Summarize the method of creating a shared ByteBuffer
:
- Use
::script::wasm_interop::newSharedByteBuffer(size_t size)
- Use
ByteBuffer::newByteBuffer(std::shared_ptr<void> nativeBuffer, size_t size)
- JS uses
new ScriptX.SharedByteBuffer(length)
to create
The actual type of the above SharedByteBuffer
in JS is an instance of ScriptX.SharedByteBuffer
. This class is relatively simple, using TypeScript style description as follows:
class SharedByteBuffer {
// These three properties are consistent with TypedArray
readonly buffer: ArrayBuffer;
readonly byteOffset: number;
readonly byteLength: number;
// Manual memory management, destroy this class, and release WASM memory
public destory(): void;
}
Pay attention to the buffer attribute above. As mentioned above, when WASM grow_memory
, the underlying ArrayBuffer
may change, so when using SharedByteBuffer
, create a TypedArray
immediately, don’t keep the reference for long-term use (of course you You can configure wasm not to grow_memory, or use SharedArrayBuffer
, so the buffer attribute will not change, depending on your usage scenario).
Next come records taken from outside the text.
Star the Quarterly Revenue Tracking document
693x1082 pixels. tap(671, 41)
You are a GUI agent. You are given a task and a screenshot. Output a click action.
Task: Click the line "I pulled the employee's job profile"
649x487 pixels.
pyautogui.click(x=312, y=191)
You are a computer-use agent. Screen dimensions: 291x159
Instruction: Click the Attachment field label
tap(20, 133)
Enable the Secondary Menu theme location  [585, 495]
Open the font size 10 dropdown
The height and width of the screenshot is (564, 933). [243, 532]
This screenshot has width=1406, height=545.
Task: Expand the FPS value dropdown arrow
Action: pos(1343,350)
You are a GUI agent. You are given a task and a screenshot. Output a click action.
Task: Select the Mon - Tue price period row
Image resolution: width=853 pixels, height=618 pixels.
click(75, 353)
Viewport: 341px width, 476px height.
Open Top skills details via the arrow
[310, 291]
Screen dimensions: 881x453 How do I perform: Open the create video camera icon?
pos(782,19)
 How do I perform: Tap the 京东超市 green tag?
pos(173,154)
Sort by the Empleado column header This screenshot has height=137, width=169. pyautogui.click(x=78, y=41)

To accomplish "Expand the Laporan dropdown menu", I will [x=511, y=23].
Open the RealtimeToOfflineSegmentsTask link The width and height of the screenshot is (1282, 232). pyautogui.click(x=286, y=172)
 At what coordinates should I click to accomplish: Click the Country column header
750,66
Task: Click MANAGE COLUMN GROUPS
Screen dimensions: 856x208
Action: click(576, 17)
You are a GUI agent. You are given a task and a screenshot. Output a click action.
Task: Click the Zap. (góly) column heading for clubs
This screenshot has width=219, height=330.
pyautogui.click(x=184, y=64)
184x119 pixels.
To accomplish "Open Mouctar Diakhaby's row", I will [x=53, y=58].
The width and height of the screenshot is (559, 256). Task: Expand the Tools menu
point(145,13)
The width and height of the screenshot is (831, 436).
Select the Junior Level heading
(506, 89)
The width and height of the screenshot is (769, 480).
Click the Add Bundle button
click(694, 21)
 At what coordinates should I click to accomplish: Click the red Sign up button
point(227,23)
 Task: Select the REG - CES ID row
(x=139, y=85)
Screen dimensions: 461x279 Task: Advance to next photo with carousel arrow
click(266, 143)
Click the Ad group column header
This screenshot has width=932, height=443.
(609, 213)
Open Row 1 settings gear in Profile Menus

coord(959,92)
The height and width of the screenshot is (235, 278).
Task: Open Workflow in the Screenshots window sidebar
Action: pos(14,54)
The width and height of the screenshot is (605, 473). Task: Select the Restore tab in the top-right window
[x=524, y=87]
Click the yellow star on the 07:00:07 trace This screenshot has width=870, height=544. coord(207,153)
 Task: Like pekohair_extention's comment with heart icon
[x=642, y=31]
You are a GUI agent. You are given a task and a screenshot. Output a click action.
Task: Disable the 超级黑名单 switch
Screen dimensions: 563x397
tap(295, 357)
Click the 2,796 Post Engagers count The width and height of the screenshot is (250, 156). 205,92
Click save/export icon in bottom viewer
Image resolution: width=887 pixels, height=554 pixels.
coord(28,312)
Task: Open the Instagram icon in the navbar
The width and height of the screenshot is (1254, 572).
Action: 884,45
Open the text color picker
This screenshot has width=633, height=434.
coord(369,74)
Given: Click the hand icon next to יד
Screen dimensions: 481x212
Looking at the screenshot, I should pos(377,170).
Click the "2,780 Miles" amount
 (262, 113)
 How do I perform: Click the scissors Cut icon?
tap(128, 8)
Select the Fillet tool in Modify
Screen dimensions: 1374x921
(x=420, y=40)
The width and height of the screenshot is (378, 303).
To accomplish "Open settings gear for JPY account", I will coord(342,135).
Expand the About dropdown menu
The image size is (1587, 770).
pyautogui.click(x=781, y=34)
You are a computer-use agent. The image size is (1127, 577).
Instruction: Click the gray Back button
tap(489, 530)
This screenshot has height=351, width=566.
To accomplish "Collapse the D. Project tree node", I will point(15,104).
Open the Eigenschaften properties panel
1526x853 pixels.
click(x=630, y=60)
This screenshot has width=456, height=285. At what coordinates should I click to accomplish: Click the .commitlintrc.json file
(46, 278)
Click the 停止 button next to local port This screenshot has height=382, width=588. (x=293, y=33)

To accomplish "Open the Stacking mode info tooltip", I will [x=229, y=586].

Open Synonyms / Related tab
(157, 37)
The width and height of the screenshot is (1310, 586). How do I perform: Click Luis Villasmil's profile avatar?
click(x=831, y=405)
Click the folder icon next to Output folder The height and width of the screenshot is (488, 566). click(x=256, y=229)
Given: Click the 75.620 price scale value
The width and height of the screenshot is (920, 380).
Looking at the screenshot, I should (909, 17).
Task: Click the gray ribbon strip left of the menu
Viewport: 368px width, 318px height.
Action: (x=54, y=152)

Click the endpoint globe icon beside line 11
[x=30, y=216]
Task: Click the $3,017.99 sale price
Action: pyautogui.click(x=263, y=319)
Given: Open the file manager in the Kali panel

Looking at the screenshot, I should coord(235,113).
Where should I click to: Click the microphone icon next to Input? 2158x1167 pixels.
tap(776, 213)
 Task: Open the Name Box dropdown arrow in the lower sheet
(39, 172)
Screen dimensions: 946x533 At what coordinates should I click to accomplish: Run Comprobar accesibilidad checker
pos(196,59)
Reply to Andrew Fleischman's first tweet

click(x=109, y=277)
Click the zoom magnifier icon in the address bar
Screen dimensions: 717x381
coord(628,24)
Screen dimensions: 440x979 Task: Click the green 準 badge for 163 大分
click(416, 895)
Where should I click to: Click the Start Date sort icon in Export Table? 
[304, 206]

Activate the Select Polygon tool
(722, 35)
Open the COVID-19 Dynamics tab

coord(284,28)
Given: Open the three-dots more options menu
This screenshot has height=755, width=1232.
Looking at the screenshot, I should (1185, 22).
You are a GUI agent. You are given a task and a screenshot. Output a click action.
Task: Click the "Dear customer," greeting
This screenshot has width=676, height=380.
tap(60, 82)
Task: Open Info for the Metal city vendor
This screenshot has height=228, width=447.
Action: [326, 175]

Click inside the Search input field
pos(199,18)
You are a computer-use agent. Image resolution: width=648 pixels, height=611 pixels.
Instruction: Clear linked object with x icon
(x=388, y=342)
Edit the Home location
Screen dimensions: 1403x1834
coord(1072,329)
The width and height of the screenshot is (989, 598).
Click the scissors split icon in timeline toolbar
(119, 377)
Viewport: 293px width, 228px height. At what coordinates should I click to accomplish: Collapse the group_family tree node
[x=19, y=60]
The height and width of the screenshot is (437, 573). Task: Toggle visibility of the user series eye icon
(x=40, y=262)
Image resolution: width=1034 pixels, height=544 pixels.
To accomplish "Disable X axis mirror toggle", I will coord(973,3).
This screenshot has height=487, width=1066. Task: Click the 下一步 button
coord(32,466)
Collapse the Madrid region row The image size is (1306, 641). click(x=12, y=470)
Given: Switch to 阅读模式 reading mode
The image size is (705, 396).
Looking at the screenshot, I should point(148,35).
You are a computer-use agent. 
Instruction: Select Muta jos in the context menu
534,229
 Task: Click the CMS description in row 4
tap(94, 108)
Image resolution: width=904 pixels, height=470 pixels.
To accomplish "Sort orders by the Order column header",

Finally, because WASM has no GC and JS has no finalize, the user needs to release this memory. You can use the above destory
method, or you can use ScriptX.destroySharedByteBuffer
. The C++ code uses wasm_interop::destroySharedByteBuffer
.
Give a chestnut:
// CPP
Local<Function> drawImage = Function::newFunction([](const Local<ByteBuffer>& buffer) {
void* pixelData = buffer.getRawBytes();
performDraw(pixelData, buffer.size());
});
// JS
const buffer = new ScriptX.SharedByteBuffer(1024);
fillPixelData(new Int8Array(buffer.buffer, buffer.byteOffset, buffer.byteLength));
drawImage(buffer);
// remember to release
buffer.destroy();
Direct instanceof ScriptX.SharedByteBuffer
in JS.
Use Local<ByteBuffer>::isShared
to judge it in C++.
Of course, if your C++ code treats a SharedByteBuffer as non-shared, it will not be a problem, after all, the commit and sync operations are no-op. (But the reverse is not true)
I won’t introduce too much here, but readers should read about the knowledge of WASM.
- https://emscripten.org/
- https://webassembly.org/
- https://developer.mozilla.org/en-US/docs/WebAssembly
- Recommend https://developer.mozilla.org/en-US/docs/WebAssembly/Understanding_the_text_format
PS: MDN's documentation is very good, readers who are not used to English can choose Chinese.
Here is how to compile cmake project with emscripten
- Install emsdk
- Follow the emsdk tutorial to install emscripten
- Set the toolchain in cmake project
-DCMAKE_TOOLCHAIN_FILE=<emsdk>/upstream/emscripten/cmake/Modules/Platform/Emscripten.cmake
Currently WebAssembly does not support exceptions, emscrpten uses a less high-performance method to implement exceptions.
emscripten-core/emscripten#12475 [Exception handling in emscripten: how it works and why it's disabled by default](https://brionv.com/log/2019/10/24/exception-handling-in-emscripten-how-it-works-and-why -its-disabled-by-default/)
So emscrpten provides an option -sDISABLE_EXCEPTION_CATCHING=0
to turn on exception handling.
In addition, there is a -sDISABLE_EXCEPTION_CATCHING=2
to turn on exception handling for some functions. (See the official document for details)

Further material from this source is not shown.